◆ Task list ◆
1 > In the passage on MySQL index analysis below, what did the Query Optimizer do for the fourth EXPLAIN plan when the data was loaded as MyISAM?
2 > Write the next part of the passage on MySQL index analysis, starting after its final sentence.

— Start Passage to read —

When the data was loaded as InnoDB, please note that all four EXPLAIN plans used the gender index. The third and fourth EXPLAIN plans used the gender index even though the requested data was id. Why? Because id is in the PRIMARY KEY and all secondary indexes have reference pointers back to the PRIMARY KEY (via the gen_clust_index).

Analysis for MyISAM

When the data was loaded as MyISAM, please note that the first three EXPLAIN plans used the gender index. In the fourth EXPLAIN plan, the Query Optimizer decided not to use an index at all. It opted for a full table scan instead. Why?

Regardless of DBMS, Query Optimizers operate on a very simple rule-of-thumb: If an index is being screened as a candidate to be used for performing the lookup and Query Optimizer computes that it must lookup more than 5% of the total number of rows in the table:

  • a full index scan is done if all needed columns for retrieval are in the selected index
  • a full table scan otherwise


If you do not have proper covering indexes, or if the key population for any given tuple is more than 5% of the table, six things must happen:

  1. Come to the realization that you must profile the queries
  2. Find all WHERE, GROUP BY, and ORDER BY` clauses from those Queries
  3. Formulate indexes in this order
    • WHERE clause columns with static values
    • GROUP BY columns
    • ORDER BY columns
  4. Avoid Full Table Scans (Queries lacking a sensible WHERE clause)
  5. Avoid Bad Key Populations (or at least cache those Bad Key Populations)
  6. Decide on the best MySQL Storage Engine (InnoDB or MyISAM) for the Tables

UPDATE 2012-11-14 13:05 EDT

I took a look back at your question and at the original SO post. Then, I thought about my Analysis for InnoDB I mentioned before. It coincides with the person table. Why?

— End Passage to read —
— Start Extracted material —

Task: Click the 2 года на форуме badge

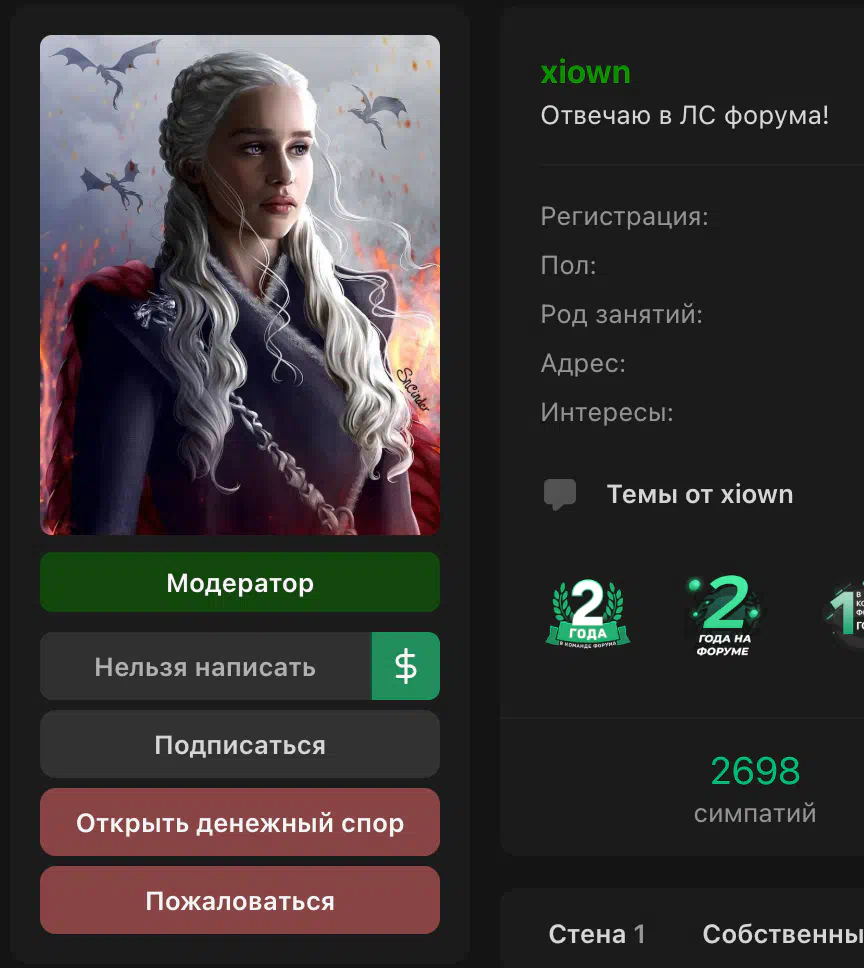Action: click(x=725, y=615)
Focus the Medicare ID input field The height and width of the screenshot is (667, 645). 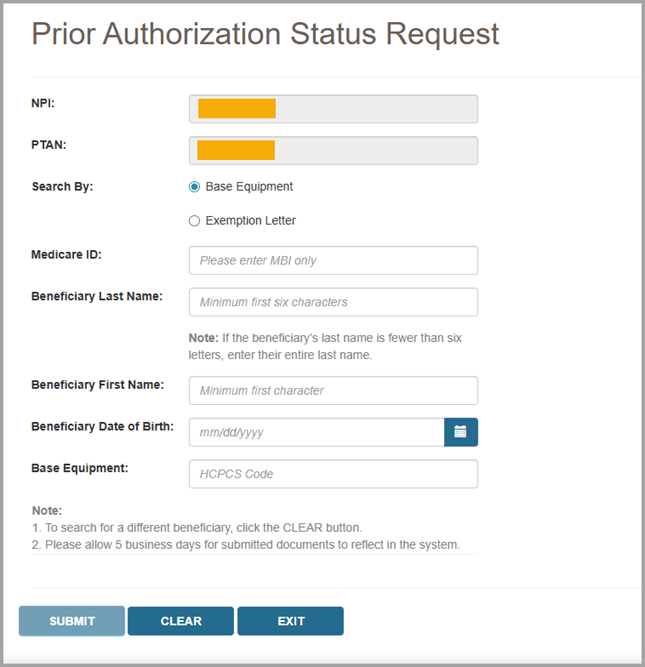tap(333, 260)
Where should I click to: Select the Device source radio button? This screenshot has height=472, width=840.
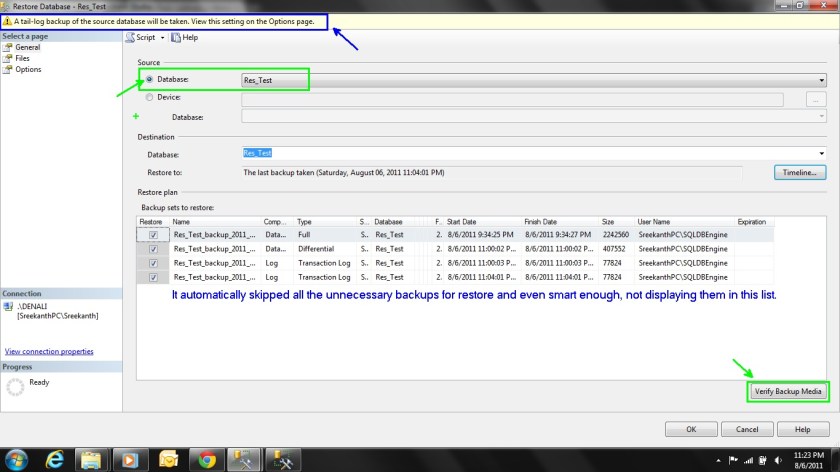coord(150,98)
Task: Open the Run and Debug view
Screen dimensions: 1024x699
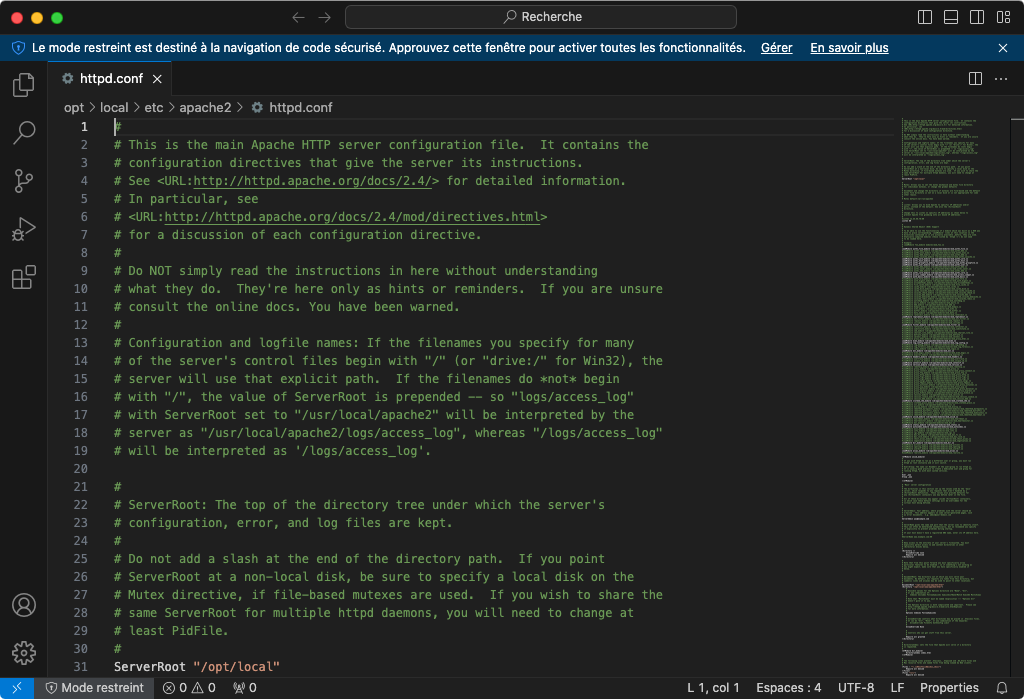Action: (x=24, y=230)
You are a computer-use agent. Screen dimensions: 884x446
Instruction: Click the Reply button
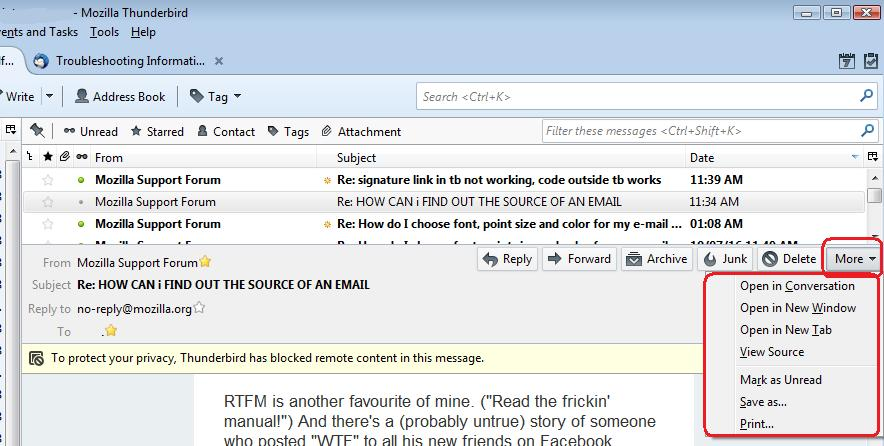pyautogui.click(x=506, y=259)

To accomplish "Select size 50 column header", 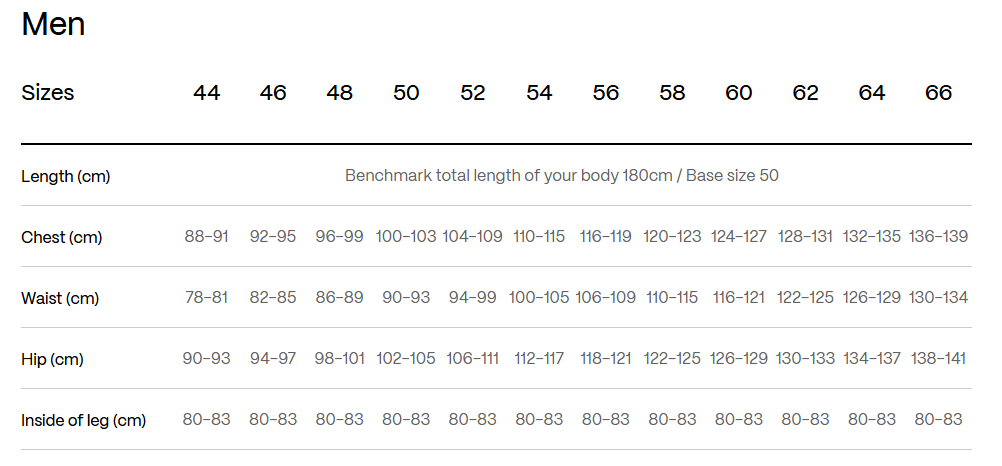I will pos(406,93).
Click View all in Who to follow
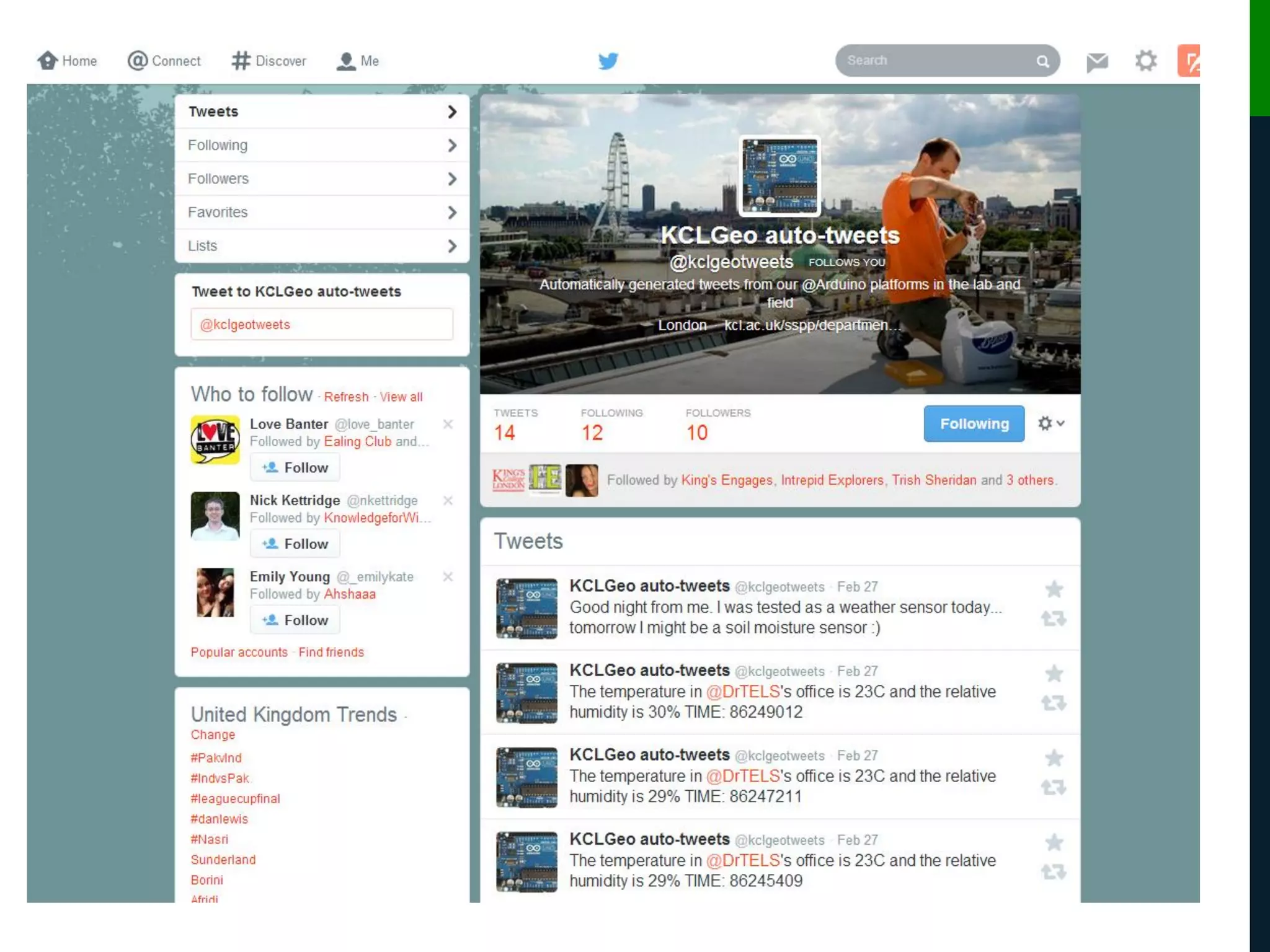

— End Extracted material —

◆ Responses per task ◆
1 > It used no index and performed a full table scan instead.

2 >
For both tables mf and person

  • Storage Engine is InnoDB
  • Primary Key is id
  • Table access is by secondary index
  • If table was MyISAM, we would see a completely different EXPLAIN plan

Now, look at the query from the SO question : select * from person order by age\G. Since there is no WHERE clause, you explicitly demanded a full table scan. The default sort order of the table would be by id (PRIMARY KEY) because of its auto_increment and the gen_clust_index (aka Clustered Index) is ordered by internal rowid. When you ordered by the index, keep in mind that InnoDB secondary indexes have the rowid attached to each index entry. This produces the internal need for full row access each time.

Setting up ORDER BY on an InnoDB table can be a rather daunting task if you ignore these facts about how InnoDB indexes are organized.

Going back to that SO query, since you explicitly demanded a full table scan, IMHO the MySQL Query Optimizer did the correct thing (or at least, chose the path of least resistance). When it comes to InnoDB and the SO query, it is far easier to perform a full table scan and then some filesort rather than doing a full index scan and a row lookup via the gen_clust_index for each secondary index entry.

I am not an advocate of using Index Hints because it ignores the EXPLAIN plan. Notwithstanding, if you really know your data better than InnoDB, you will have to resort to Index Hints, especially with queries that have no WHERE clause.

UPDATE 2012-11-14 14:21 EDT

According to the book Understanding MySQL Internals

enter image description here

Page 202 Paragraph 7 says the following:

The data is stored in a special structure called a clustered index, which is a B-tree with the primary key acting as the key value, and the actual record (rather than a pointer) in the data part. Thus, each InnoDB table must have a primary key. If one is not supplied, a special row ID column not normally visible to the user is added to act as a primary key. A secondary key will store the value of the primary key that identifies the record. The B-tree code can be found in innobase/btr/btr0btr.c.

This is why I stated earlier : it is far easier to perform a full table scan and then some filesort rather than doing a full index scan and a row lookup via the gen_clust_index for each secondary index entry. InnoDB is going to do a double index lookup every time. That sounds kind of brutal, but that's just the facts. Again, take into consideration the lack of WHERE clause. This, in itself, is the hint to the MySQL Query Optimizer to do a full table scan.